> [Supplied information]
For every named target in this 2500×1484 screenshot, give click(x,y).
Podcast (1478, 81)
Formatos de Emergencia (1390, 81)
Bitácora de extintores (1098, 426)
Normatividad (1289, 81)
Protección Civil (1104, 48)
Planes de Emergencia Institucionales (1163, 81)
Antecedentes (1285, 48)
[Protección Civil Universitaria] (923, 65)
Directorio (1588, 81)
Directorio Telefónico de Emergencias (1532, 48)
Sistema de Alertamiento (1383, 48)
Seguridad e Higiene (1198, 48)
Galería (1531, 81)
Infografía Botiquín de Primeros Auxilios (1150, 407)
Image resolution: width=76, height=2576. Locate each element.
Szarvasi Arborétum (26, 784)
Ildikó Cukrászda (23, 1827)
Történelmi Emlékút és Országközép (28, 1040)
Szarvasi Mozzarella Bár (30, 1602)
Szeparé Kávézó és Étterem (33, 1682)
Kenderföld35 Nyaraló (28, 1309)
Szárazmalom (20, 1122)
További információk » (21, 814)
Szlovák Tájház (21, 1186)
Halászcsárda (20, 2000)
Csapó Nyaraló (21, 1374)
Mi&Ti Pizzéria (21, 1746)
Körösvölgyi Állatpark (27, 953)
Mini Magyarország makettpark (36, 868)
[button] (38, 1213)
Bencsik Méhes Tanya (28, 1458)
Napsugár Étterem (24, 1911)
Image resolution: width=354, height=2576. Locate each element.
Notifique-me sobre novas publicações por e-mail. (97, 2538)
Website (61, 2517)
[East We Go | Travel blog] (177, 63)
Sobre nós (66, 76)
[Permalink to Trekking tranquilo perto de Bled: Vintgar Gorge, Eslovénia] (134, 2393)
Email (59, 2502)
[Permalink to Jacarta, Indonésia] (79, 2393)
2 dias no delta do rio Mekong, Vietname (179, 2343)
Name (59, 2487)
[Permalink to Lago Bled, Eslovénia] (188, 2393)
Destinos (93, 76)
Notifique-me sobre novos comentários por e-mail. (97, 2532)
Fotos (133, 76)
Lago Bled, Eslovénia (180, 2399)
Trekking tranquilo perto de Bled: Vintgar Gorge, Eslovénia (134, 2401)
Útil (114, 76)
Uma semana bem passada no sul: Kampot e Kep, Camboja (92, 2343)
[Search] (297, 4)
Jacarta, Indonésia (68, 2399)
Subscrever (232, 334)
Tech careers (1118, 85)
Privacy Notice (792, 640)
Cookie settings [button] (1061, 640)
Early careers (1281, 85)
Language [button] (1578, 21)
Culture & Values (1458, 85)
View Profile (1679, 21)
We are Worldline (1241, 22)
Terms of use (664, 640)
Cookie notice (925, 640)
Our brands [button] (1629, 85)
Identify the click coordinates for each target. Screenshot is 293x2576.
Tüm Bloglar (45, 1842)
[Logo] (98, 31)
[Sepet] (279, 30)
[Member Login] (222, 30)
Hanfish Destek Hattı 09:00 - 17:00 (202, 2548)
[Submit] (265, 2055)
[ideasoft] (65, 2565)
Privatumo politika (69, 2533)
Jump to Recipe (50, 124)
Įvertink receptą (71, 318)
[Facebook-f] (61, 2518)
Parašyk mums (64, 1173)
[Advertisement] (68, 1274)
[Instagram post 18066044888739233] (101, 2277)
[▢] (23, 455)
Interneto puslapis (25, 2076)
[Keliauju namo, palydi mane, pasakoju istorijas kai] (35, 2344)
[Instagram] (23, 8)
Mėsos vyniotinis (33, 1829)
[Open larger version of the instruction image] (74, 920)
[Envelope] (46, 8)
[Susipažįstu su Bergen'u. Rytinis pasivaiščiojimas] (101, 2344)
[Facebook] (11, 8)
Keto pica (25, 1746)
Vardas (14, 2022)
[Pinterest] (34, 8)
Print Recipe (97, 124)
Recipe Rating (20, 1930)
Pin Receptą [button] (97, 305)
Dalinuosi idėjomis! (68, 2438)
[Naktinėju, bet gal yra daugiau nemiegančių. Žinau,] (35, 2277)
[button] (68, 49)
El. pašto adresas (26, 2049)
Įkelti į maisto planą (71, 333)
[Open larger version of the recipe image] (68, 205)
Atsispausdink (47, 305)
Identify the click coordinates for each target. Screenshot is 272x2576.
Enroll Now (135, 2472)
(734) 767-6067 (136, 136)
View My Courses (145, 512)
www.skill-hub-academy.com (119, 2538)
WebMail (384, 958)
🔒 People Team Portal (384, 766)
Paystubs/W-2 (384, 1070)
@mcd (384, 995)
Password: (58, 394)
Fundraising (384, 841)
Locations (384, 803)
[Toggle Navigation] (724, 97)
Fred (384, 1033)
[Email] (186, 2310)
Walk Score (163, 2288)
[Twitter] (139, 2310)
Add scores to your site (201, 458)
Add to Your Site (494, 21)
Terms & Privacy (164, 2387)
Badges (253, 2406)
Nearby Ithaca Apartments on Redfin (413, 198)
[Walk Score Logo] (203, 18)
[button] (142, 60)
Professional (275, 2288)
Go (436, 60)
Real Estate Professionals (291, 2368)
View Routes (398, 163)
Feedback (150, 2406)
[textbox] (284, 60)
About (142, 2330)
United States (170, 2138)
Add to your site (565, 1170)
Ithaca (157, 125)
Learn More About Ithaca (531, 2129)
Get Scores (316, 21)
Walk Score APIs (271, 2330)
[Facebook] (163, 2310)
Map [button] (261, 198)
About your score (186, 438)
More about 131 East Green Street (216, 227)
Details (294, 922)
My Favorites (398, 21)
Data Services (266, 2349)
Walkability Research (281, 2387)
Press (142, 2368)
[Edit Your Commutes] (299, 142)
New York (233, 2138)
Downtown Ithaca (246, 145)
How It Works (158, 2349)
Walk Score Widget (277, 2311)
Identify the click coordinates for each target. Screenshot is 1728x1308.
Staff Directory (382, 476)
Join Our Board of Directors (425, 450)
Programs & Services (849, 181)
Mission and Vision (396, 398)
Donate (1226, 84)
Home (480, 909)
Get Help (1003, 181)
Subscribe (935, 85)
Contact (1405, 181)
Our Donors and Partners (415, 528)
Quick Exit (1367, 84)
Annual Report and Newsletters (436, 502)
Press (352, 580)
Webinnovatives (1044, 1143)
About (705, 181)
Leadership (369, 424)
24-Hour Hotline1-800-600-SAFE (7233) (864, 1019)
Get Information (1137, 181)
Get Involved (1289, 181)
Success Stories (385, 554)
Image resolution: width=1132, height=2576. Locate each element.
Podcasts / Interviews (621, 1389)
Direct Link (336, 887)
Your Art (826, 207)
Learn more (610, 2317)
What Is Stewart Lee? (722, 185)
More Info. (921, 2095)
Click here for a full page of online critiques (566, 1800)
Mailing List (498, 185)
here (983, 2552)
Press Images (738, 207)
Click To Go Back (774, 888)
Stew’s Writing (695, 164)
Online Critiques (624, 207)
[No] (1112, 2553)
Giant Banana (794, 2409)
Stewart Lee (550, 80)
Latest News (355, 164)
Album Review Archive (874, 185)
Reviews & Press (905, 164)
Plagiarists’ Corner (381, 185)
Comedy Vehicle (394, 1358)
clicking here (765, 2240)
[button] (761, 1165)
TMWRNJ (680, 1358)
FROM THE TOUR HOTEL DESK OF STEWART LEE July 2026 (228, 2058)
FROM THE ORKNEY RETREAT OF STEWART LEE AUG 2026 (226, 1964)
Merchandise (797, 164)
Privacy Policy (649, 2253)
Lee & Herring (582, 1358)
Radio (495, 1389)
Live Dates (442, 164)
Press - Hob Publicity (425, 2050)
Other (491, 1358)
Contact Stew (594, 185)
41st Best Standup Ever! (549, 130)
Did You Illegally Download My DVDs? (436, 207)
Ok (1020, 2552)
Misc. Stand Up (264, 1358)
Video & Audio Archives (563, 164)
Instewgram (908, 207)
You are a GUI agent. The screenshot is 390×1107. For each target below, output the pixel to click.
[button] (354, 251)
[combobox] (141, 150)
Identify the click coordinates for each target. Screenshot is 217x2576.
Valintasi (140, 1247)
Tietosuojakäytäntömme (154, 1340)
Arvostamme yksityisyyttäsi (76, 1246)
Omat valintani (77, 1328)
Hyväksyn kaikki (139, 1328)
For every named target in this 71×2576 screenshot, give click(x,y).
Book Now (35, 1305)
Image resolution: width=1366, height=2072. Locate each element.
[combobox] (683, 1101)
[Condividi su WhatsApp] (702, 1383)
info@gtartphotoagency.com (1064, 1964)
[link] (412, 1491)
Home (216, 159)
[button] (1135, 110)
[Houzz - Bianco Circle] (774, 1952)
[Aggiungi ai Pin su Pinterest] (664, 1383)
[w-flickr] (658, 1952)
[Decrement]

> [Exercise brief] Could you reproduce, exactly, every line above from the line with "Napsugár Étterem (24, 1911)" to the line with "[Search] (297, 4)", and no other line? Both ends count.

> [Output]
Napsugár Étterem (24, 1911)
Image resolution: width=354, height=2576. Locate each element.
Notifique-me sobre novas publicações por e-mail. (97, 2538)
Website (61, 2517)
[East We Go | Travel blog] (177, 63)
Sobre nós (66, 76)
[Permalink to Trekking tranquilo perto de Bled: Vintgar Gorge, Eslovénia] (134, 2393)
Email (59, 2502)
[Permalink to Jacarta, Indonésia] (79, 2393)
2 dias no delta do rio Mekong, Vietname (179, 2343)
Name (59, 2487)
[Permalink to Lago Bled, Eslovénia] (188, 2393)
Destinos (93, 76)
Notifique-me sobre novos comentários por e-mail. (97, 2532)
Fotos (133, 76)
Lago Bled, Eslovénia (180, 2399)
Trekking tranquilo perto de Bled: Vintgar Gorge, Eslovénia (134, 2401)
Útil (114, 76)
Uma semana bem passada no sul: Kampot e Kep, Camboja (92, 2343)
[Search] (297, 4)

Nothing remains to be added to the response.